* WHAT YOU NEED TO DO *
In the records that follow, show each line where the word "checkbox" is present.

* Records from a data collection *
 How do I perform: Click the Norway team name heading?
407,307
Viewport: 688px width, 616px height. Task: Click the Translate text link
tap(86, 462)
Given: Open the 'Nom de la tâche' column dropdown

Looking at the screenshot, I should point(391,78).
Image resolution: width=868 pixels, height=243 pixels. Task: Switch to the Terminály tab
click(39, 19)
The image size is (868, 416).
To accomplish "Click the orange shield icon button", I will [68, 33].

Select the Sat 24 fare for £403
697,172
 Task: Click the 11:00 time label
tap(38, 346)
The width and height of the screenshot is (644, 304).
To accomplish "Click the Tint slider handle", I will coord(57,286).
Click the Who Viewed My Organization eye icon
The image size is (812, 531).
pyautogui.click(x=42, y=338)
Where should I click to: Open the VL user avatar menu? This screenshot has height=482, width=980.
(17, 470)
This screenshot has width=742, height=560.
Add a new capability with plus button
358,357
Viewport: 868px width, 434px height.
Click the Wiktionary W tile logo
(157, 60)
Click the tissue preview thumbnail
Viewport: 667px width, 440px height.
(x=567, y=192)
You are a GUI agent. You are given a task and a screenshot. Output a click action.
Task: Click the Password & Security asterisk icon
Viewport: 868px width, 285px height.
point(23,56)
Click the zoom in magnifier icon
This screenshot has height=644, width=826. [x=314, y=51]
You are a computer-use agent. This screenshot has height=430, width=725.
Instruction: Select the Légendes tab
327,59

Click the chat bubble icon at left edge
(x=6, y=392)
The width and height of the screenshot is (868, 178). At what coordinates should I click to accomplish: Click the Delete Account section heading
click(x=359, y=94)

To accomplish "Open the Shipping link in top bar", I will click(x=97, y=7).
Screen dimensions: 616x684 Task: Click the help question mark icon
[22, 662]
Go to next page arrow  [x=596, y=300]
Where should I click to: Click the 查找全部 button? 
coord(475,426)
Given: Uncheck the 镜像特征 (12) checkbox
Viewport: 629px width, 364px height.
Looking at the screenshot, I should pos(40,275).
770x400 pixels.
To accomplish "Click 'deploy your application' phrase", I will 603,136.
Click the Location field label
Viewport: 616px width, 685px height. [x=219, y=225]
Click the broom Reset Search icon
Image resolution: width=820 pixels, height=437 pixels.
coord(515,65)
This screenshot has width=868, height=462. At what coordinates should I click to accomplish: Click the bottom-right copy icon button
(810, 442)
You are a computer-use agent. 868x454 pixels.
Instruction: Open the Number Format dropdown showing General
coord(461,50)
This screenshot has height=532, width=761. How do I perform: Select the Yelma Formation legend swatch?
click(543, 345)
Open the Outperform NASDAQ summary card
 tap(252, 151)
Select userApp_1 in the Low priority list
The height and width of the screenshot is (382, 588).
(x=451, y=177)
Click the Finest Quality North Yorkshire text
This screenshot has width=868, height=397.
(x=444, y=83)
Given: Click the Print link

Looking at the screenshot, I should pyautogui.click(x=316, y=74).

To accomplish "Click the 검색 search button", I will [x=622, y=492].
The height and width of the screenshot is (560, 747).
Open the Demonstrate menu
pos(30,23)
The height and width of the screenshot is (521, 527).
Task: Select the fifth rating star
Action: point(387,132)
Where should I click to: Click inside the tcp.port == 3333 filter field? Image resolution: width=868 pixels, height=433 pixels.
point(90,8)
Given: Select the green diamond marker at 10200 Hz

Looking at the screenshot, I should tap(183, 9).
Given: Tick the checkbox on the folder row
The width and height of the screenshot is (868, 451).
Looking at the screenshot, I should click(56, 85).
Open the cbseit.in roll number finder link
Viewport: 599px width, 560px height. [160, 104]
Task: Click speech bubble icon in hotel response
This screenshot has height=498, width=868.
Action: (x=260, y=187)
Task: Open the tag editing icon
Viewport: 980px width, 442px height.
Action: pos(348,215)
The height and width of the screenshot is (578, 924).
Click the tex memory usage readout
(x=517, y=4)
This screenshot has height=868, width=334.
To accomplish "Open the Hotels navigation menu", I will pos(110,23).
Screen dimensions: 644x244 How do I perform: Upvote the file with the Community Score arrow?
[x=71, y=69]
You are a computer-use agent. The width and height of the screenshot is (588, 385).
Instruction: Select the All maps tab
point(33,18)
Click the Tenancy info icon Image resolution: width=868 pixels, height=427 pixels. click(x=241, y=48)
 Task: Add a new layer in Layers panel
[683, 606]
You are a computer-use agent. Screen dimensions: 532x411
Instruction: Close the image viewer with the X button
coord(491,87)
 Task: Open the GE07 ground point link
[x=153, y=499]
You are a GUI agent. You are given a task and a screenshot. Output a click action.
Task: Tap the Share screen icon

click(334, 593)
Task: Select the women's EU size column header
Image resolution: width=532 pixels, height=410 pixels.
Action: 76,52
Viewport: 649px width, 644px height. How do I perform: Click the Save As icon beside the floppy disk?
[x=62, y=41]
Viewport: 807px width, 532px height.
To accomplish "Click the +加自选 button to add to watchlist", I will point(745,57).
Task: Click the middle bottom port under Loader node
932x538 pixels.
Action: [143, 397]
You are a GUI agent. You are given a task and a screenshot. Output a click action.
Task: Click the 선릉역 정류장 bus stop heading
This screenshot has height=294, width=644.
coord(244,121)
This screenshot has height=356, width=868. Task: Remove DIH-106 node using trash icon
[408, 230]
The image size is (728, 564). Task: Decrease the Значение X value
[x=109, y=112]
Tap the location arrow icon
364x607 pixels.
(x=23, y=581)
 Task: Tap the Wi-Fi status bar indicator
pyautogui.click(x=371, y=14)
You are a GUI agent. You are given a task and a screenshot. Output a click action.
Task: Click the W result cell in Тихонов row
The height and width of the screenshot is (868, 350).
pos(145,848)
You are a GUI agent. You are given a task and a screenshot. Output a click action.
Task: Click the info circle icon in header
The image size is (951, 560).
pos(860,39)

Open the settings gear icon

* ANSWER TO THE PROBLEM *
Given: Uncheck the 镜像特征 (12) checkbox
Given: Tick the checkbox on the folder row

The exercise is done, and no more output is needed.